*How to complete this task:* Transcribe exactly, leaving out pictures, the lines from the one that holds "The height and" through the end of the data below, including both end lines and no others.

..........

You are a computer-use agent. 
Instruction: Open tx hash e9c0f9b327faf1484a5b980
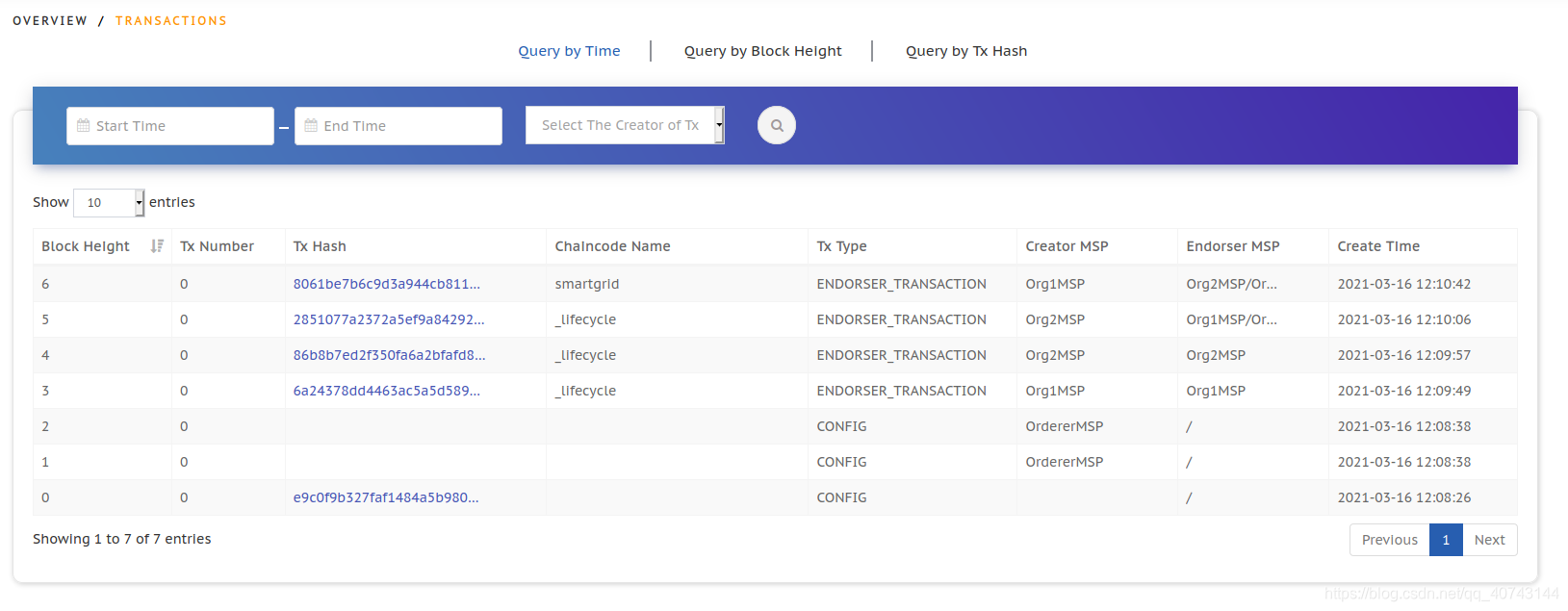click(386, 497)
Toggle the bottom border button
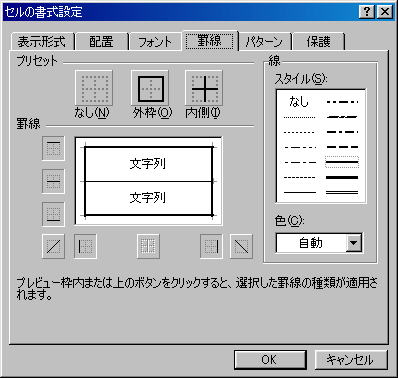Image resolution: width=398 pixels, height=378 pixels. pos(53,214)
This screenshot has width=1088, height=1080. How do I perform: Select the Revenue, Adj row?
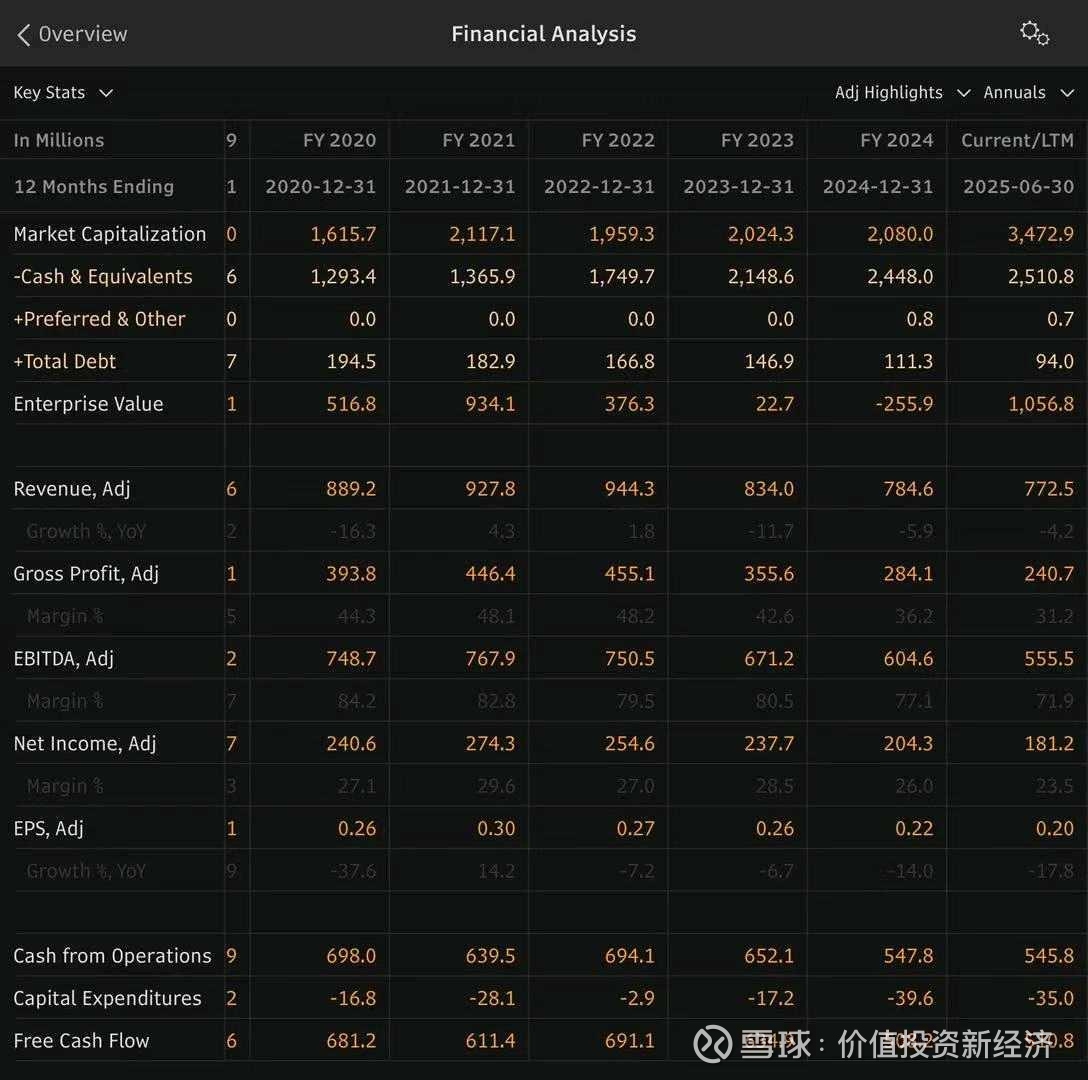click(72, 489)
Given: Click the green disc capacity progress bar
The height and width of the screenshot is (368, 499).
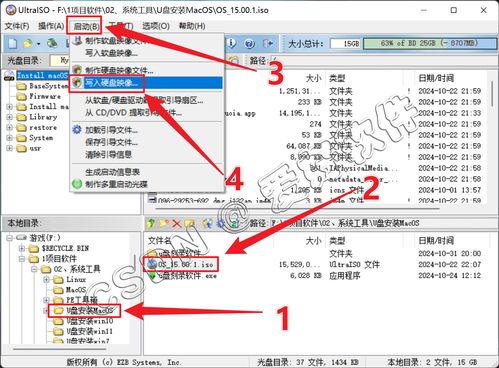Looking at the screenshot, I should (429, 43).
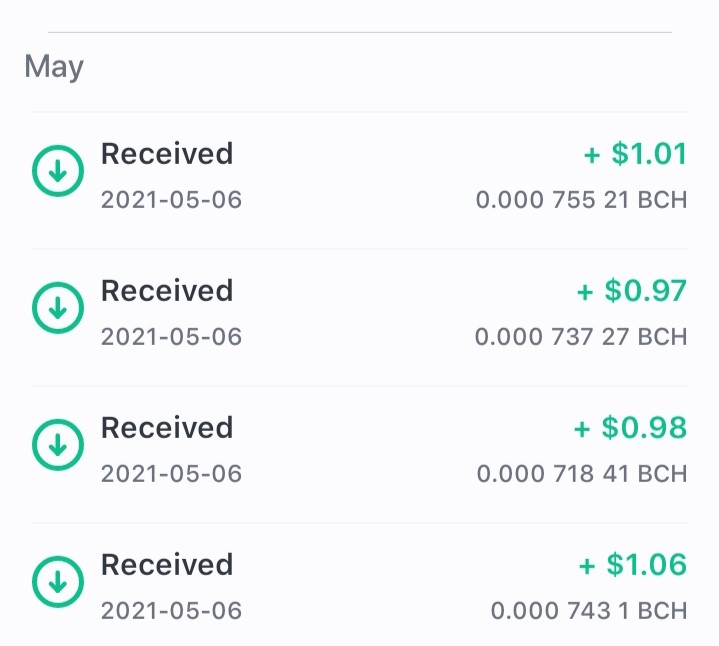Viewport: 719px width, 646px height.
Task: Click received arrow icon beside $0.97 transaction
Action: coord(58,308)
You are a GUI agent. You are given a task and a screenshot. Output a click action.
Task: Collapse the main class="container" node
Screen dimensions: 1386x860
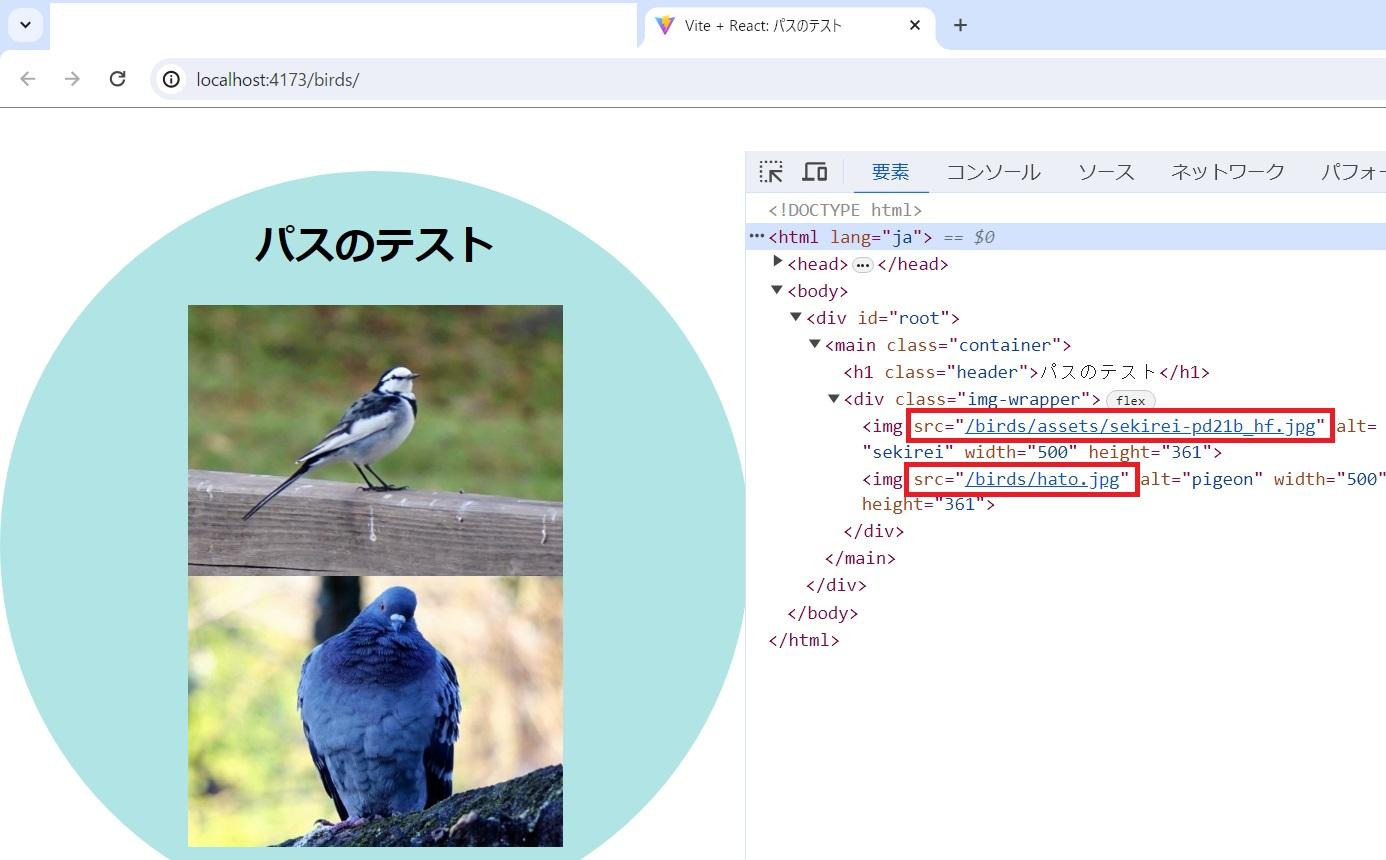click(815, 344)
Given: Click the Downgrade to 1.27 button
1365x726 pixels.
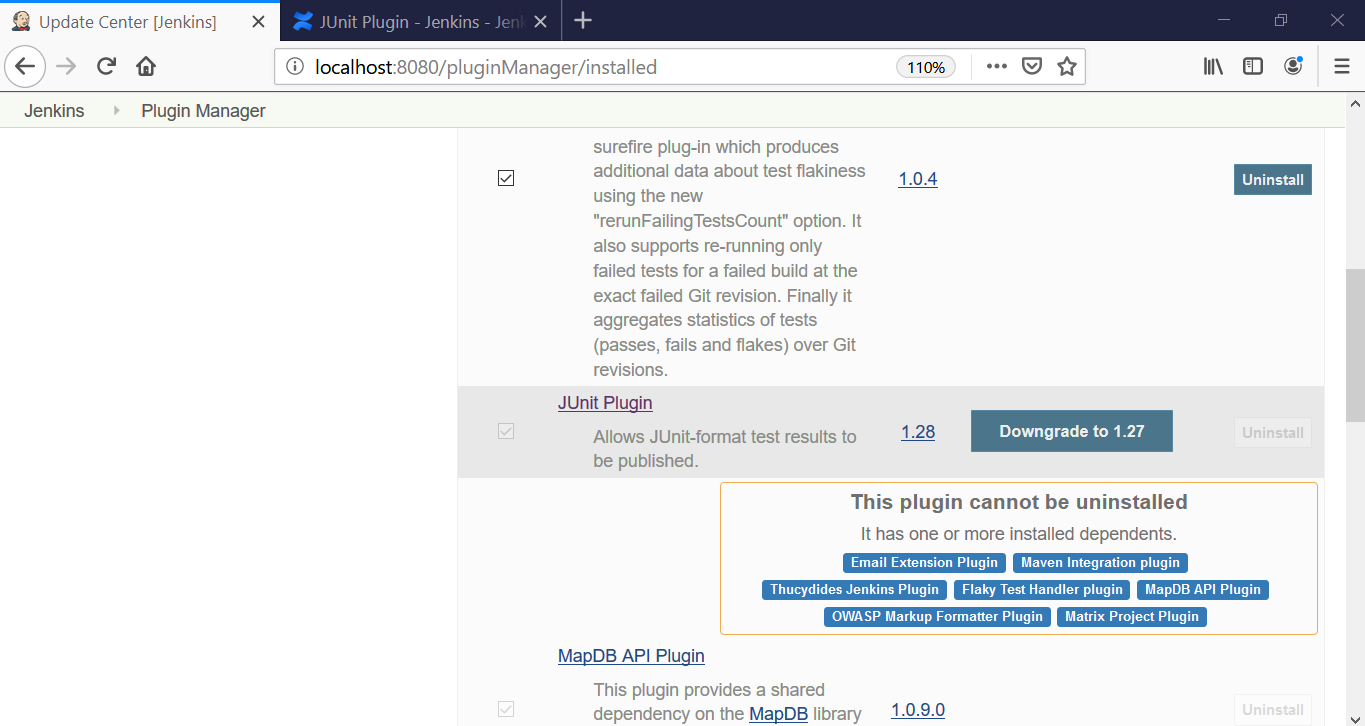Looking at the screenshot, I should [x=1071, y=431].
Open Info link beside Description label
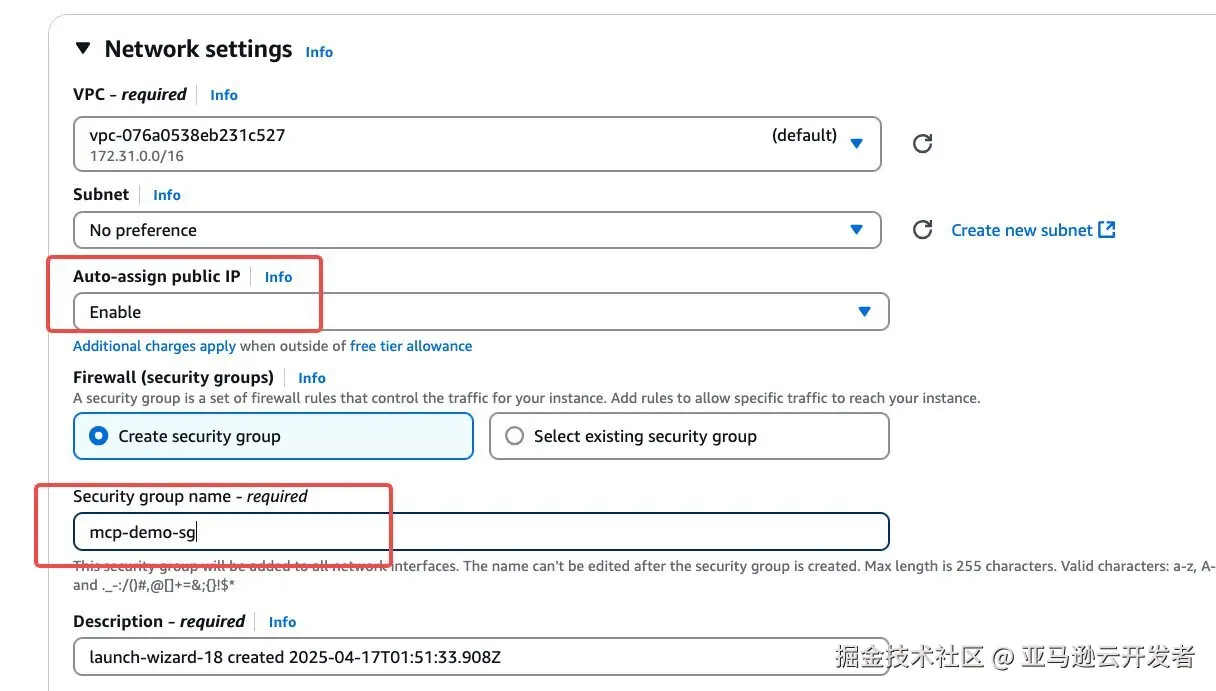The image size is (1216, 691). (282, 622)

..........

*Task result:*
The height and width of the screenshot is (368, 499).
Looking at the screenshot, I should (429, 43).
Viewport: 719px width, 646px height.
Task: Click received arrow icon beside $0.97 transaction
Action: coord(58,308)
You are a GUI agent. You are given a task and a screenshot. Output a click action.
Task: Collapse the main class="container" node
Screen dimensions: 1386x860
click(815, 344)
Given: Click the Downgrade to 1.27 button
1365x726 pixels.
Looking at the screenshot, I should [x=1071, y=431].
Open Info link beside Description label
The image size is (1216, 691). (282, 622)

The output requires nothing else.